L’organisation autour d’un bassin d’emploi conduit à des transferts de compétences facilités par la proximité avec des échanges intergénérationnels permettant d’améliorer l’utilisation des nouvelles technologies.
Positionnement des acteurs
Des centres de formation sont ouverts dans le territoire par les entreprises.
En travaillant directement avec les acteurs de l’entreprise, les organismes de formation ont bien intégré les opportunités technologiques pour répondre aux besoins de flexibilité des entreprises et aux attentes de personnalisation des apprenants.
Les modes d’acquisition des compétences sont plus ouverts : par exemple le « peer learning … »
Conséquences pour la production
Des gains de productivité passent par de nouveaux process et l’automatisation des activités. L’artisanat trouve de nouvelles voies de développement grâce à l’imprimante 3D. Les régions connaissent un mouvement de réindustrialisation.
Hypothèse de rupture : une présence plus forte de l’IA assistée par l’humain dans l’ensemble des métiers associés à la production et un effacement d’une entité physique de production
Conséquences individuelles et sociétales
La difficulté à prévoir les évolutions et leurs impacts réels conduit à une rupture dans la logique de prévisibilité (fondements des démarches de gestion des compétences initiées par les organisations). Toute recherche d’anticipation des besoins en compétences est déléguée aux acteurs externes proposant des solutions et des compétences. Ce qui devient central n’est plus la vision mais la capacité à développer une nouvelle organisation du travail en réseau.
Du fait de l’évolution du statut de l’emploi, des périodes de travail rémunéré alternent avec des périodes de formation et des périodes dédiées aux activités de R &D. La vie active est prolongée aussi du fait d’un financement des retraites mis en cause par les nouvelles formes d’emploi.
Les cols blancs seraient davantage fragilisés dans leur emploi que les cols bleus. Les cols bleus parviennent à maintenir la valeur de leur expertise dans la production, expertise augmentée par l’accès aux nouvelles technologies La robotisation du tertiaire ne déboucherait pas sur de nouveaux emplois (exemple de plateformes avec bot capables de rendre les services rendus par les fonctions supports telles que RH/ fonctions administratives)

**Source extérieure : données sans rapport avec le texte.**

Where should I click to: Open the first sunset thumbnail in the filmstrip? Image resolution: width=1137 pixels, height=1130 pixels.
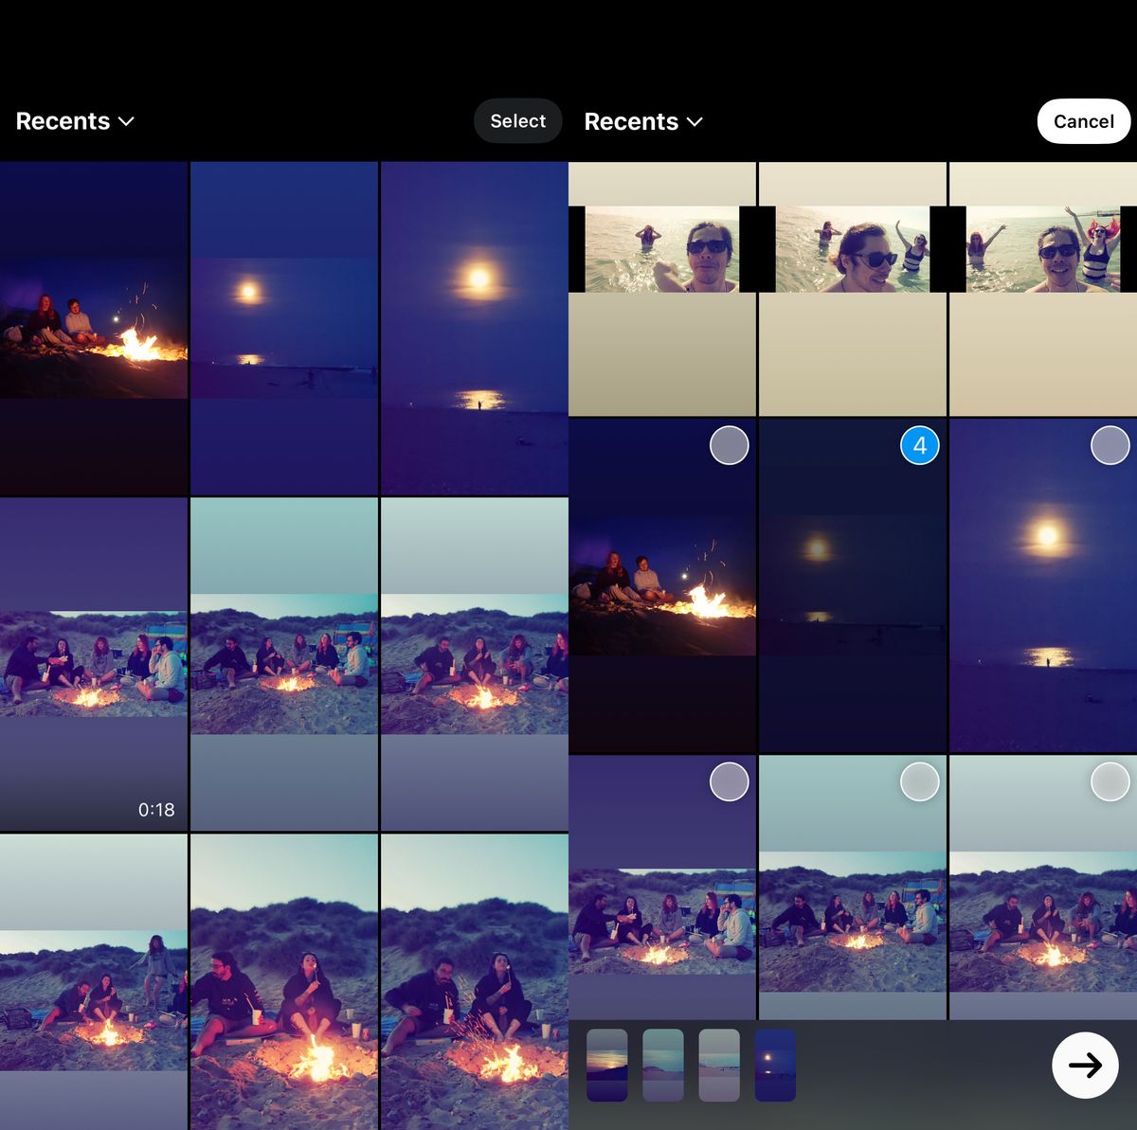point(607,1065)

Le travail devient moins pénible et facilite le maintien ou l’accès à l’emploi à davantage de personnes (exemple des salariés âgés) avec des innovations largement diffusées (exemple des exosquelettes).
Positionnement des acteurs
La modification de la relation sachant-apprenant, puisque l’information est accessible pour tous, entraîne une perte de crédit des acteurs traditionnels de la formation.
Dans ce contexte, les acteurs traditionnels de la formation qui ne se seront pas eux-mêmes transformés perdront leur raison d’être et seront privés également des ressources issues de l’organisation traditionnelle du financement.
Conséquences pour la production
Le développement plus rapide de la technologie liée à l’IA conduit à une nouvelle étape de la robotisation incluant la supply chain, les fonctions supports, le commercial et l’utilisation extensive des bots pour prendre en charge les dimensions relationnelles. La production se personnalise.
La production est complètement robotisée avec une surveillance humaine. L’entreprise devient virtuelle, se réduit à une plateforme de gestion de la chaîne de valeur. L’enjeu devient la coordination d’acteurs indépendants, travaillant en réseau et mobilisant les innovations technologiques.
Faciliter cette production en facilitant la coordination des différents acteurs dans la chaîne de valeur devient le rôle de certaines fonctions support reconverties et mobilisées pour soutenir le fonctionnement de la plateforme. La différenciation entre les fonctions/métiers s’estompe totalement avec des travailleurs indépendants se positionnant sur l’ensemble de la chaîne de valeur en fonction de leurs contributions (expertise, innovation technologique, producteur, support…).